Experts to discuss democracy, stability in Arab world

NOTE: LOCATION HAS BEEN MOVED TO FED EX GLOBAL EDUCATION CENTER.

Seven experts on democratization and the Arab world will participate in a panel discussion on the Arab Spring at 5:30 p.m. Nov. 18 at the University of North Carolina at Chapel Hill.

The free public program will be in the Nelson Mandela Auditorium at the FedEx Global Education Center, off McCauley Street south of the Carolina Inn.

The program will investigate elements of democratic reform and explore the prospect of stability in the Arab world.
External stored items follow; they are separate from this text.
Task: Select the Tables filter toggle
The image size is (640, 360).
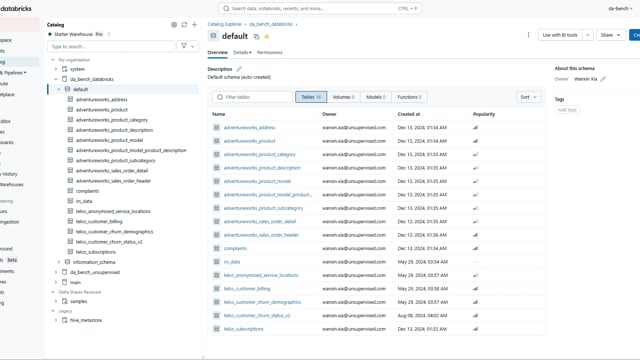Action: pos(311,97)
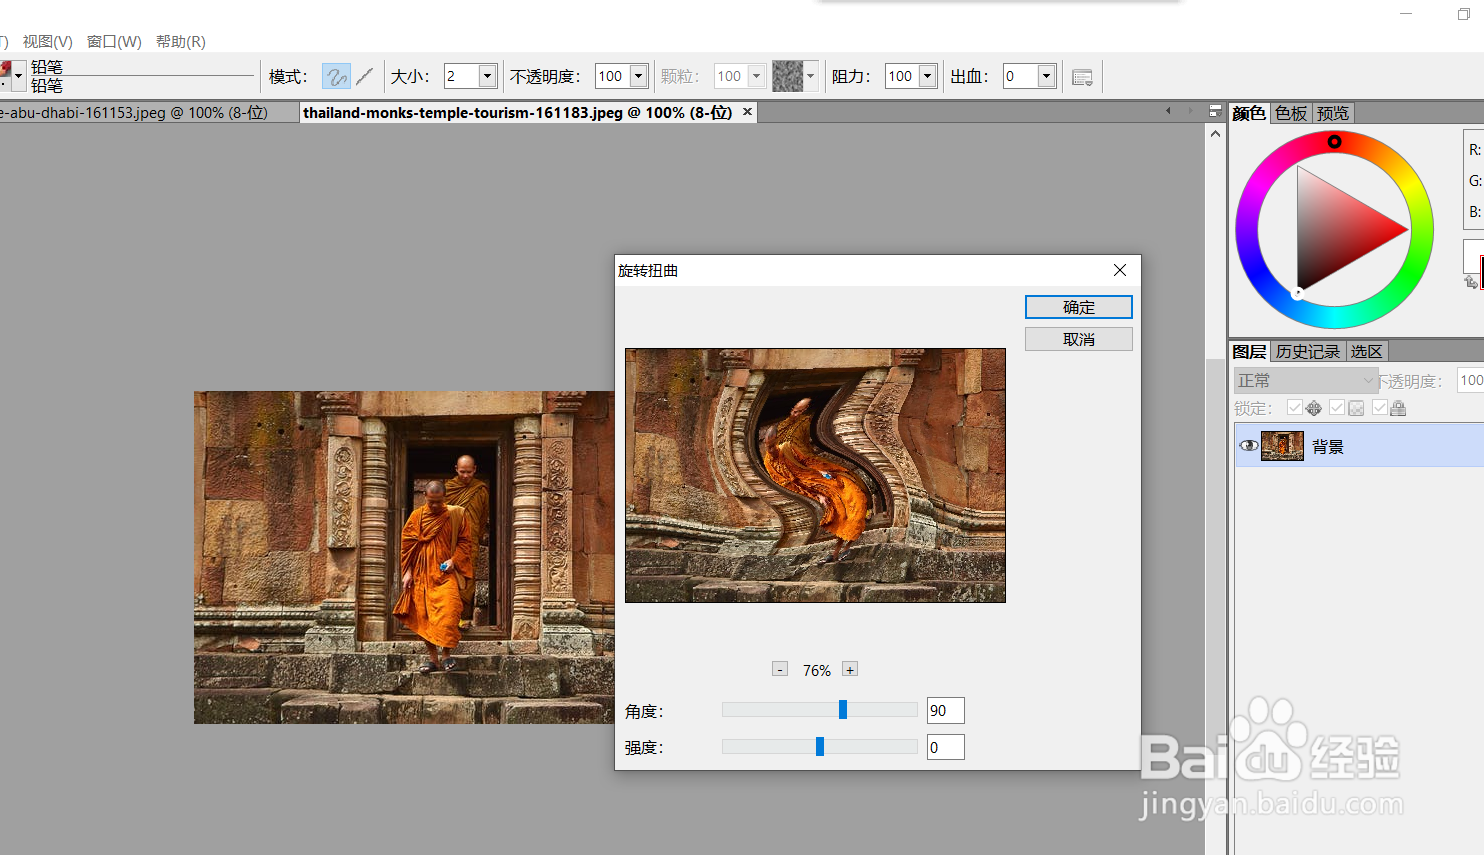The image size is (1484, 855).
Task: Zoom in the twirl preview
Action: [x=849, y=669]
“The cases touched by the turmoil of 2011 are fascinating in juxtaposition, as they take very different paths: from optimistic democratization moves in Tunisia to a fragile and military-dominated process in Egypt to the violent repression of Syria,” said Andrew Reynolds, associate professor of political science and chair of the global studies curriculum in the College of Arts and Sciences.

The panel will include:

  • Jason Brownlee, associate professor in the government department at the University of Texas, previously a fellow at Stanford University’s Center on Democracy, Development and the Rule of Law.
  • Tarek Masoud, assistant professor of public policy at Harvard University’s John F. Kennedy School of Government, named a Carnegie Scholar in 2009 by the Carnegie Corporation of New York.
  • Reynolds, who has worked for the United Nations, the International Institute for Democracy and Electoral Assistance and the U.S. State Department and has consulted on issues of electoral design for countries across the globe. He recently advised disparate groups in Libya about democracy. He reHe
  • Jillian Schwedler, associate professor of government and politics at the University of Massachusetts and chair of the board of directors of the Middle East Research and Information Project. She publishes the quarterly “Middle East Report” and wrote “Faith in Moderation: Islamist Parties in Jordan and Yemen” (Cambridge University Press, 2006).
  • Alfred Stepan, Wallace S. Sayre Professor of Government at Columbia University and founding director of its Center for the Study of Democracy, Toleration and Religion. Stepan co-wrote “Democracy in Multinational Societies” (Cambridge University Press, 2011) and wrote “Democracies in Danger” (Johns Hopkins University Press, 2009).
  • Carrie Wickham, associate professor of political science at Emory University, selected as a Carnegie Scholar in 2004. With support from the Carnegie Corporation and the United States Institute of Peace, she is researching democratization and Islamist opposition goals and strategies in the Arab world.

UNC sponsors are the College of Arts and Sciences, global studies curriculum, Center for Global Initiatives, UNC Global, political science department, Carolina Center for the Study of the Middle East and Muslim Civilizations and the African Studies Center. Also sponsoring is the Duke-UNC Consortium for Middle East Studies.